Page excerpt
Capitol released several follow-up singles by Spears that discussed social issues. Among them was 1969's "Stepchild", which told the story of a boy who murders his abusive stepfather. It only reached number 43 on the Billboard country chart. Another follow-up single was 1970's "Marty Gray", a song that told the story of a teenage girl who becomes unexpectedly pregnant following a sexual encounter with a high school football player. It reached number 17 on the Billboard country chart. Her third Capitol studio album, Miss Sincerity, was her second to make the Country Albums chart.

With her new success, Spears toured in the United Kingdom for the first time as part of the "Capitol Country Caravan". She would later find her greatest success overseas. Critics and writers also took notice of Spears's music for the first time. Alan Cackett of Country Music People called her "a fine singer" with "emotional styling". In reviewing her second album, AllMusic's Richie Unterberger praised Spears's assertive vocal style and song choices: "It's a quite strong set of material, hewing to the gutsier side of late-'60s country-pop, with Spears proving herself as one of the tougher, harder-edged, commercial country singers of the era."

In 1970, Spears began working alongside Capitol producer George Richey. He attempted to move her music in an orchestrated pop direction. Studio albums like With Love, Billie Jo Spears (1970) and Country Girl (1971) featured remakes of Johnny Bond's "Your Old Love Letters" and Cole Porter's "True Love". Through 1971, the singles "I Stayed Long Enough" and "It Could 'A Been Me" made the Billboard country top 40. When her next releases failed to prove successful, Capitol Records dropped Spears from their roster. Following her departure, Spears was forced to have vocal chord surgery which set her career back as well. After recovering, she returned on the independent Brite Star and Cutlass labels. However, the label made poor business choices. "Everyone involved with them should be behind bars, and some of them are," she later commented.

Data extract

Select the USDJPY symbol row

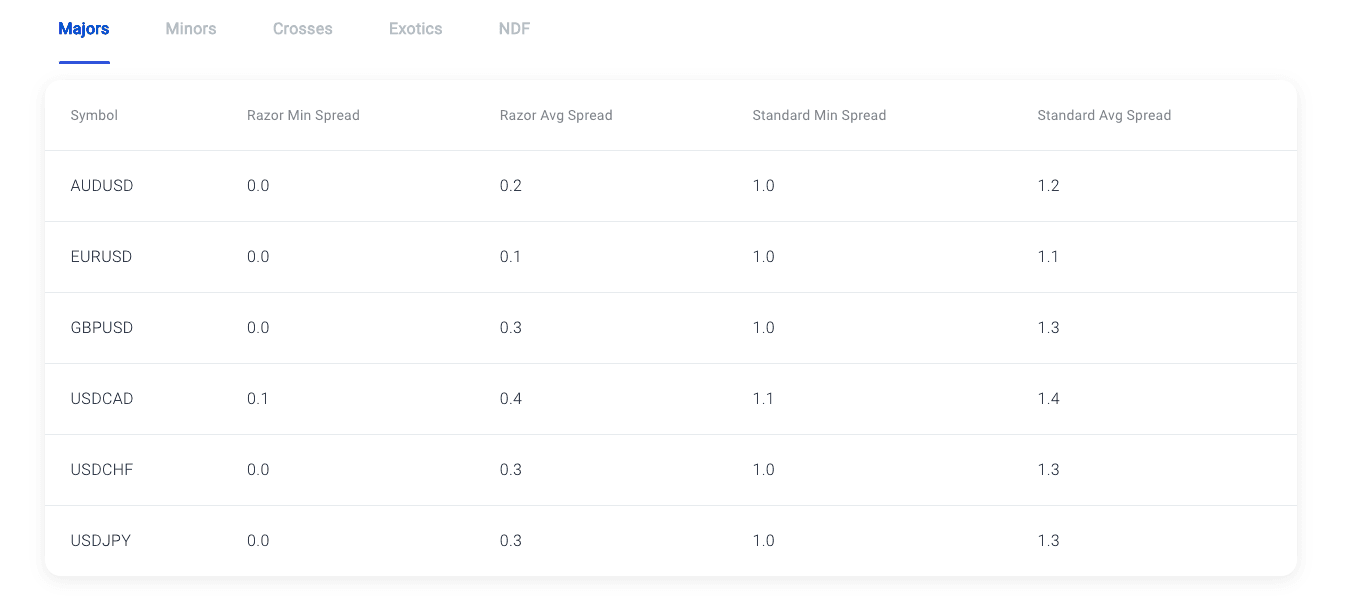671,541
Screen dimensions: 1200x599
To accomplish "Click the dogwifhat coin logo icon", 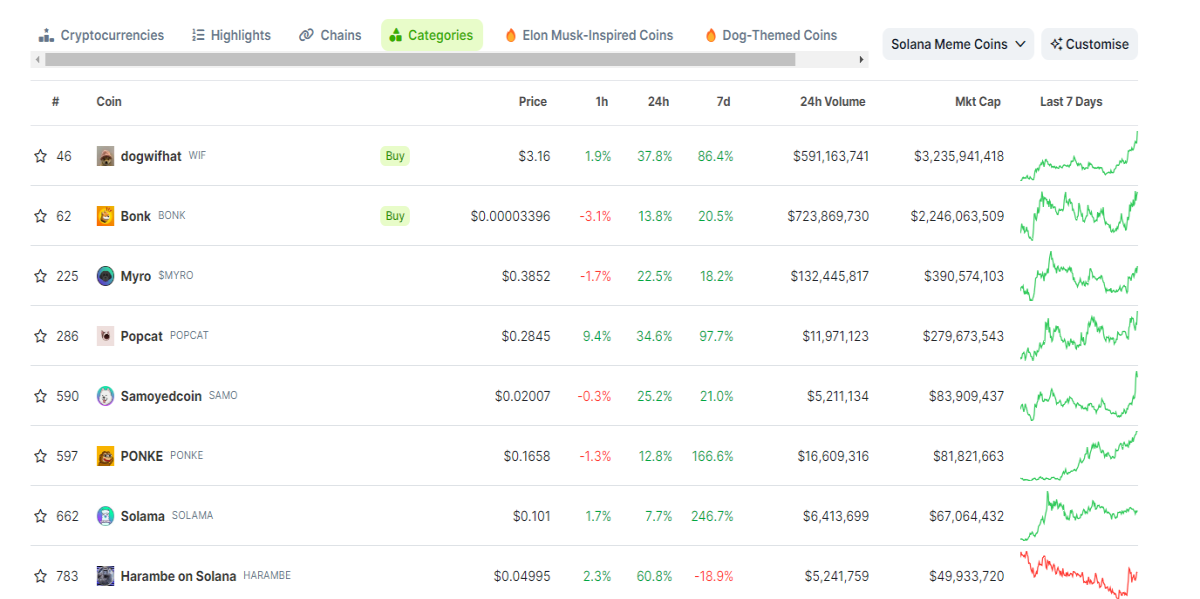I will point(105,156).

Tasks
- a) In the Billie Jo Spears excerpt, what position did "Marty Gray" reach on the Billboard country chart?
- b) Quote the Billie Jo Spears excerpt, starting at "Capitol released several" and ending at "Country Albums chart.".
- c) For each statement, say whether the Billie Jo Spears excerpt supports it, and quote the words that decide it: (i) "Stepchild" reached number 43 on the Billboard country chart. (ii) Spears's first tour of the United Kingdom was part of the "Capitol Country Caravan". (iii) George Richey tried to move Spears's music in a rock direction.
Answer using only the Billie Jo Spears excerpt, not the data.

Task answers
- a) Number 17.

- b)
Capitol released several follow-up singles by Spears that discussed social issues. Among them was 1969's "Stepchild", which told the story of a boy who murders his abusive stepfather. It only reached number 43 on the Billboard country chart. Another follow-up single was 1970's "Marty Gray", a song that told the story of a teenage girl who becomes unexpectedly pregnant following a sexual encounter with a high school football player. It reached number 17 on the Billboard country chart. Her third Capitol studio album, Miss Sincerity, was her second to make the Country Albums chart.

- c)
(i) Yes: "It only reached number 43 on the Billboard country chart."
(ii) Yes: "Spears toured in the United Kingdom for the first time as part of the "Capitol Country Caravan"."
(iii) No: "He attempted to move her music in an orchestrated pop direction."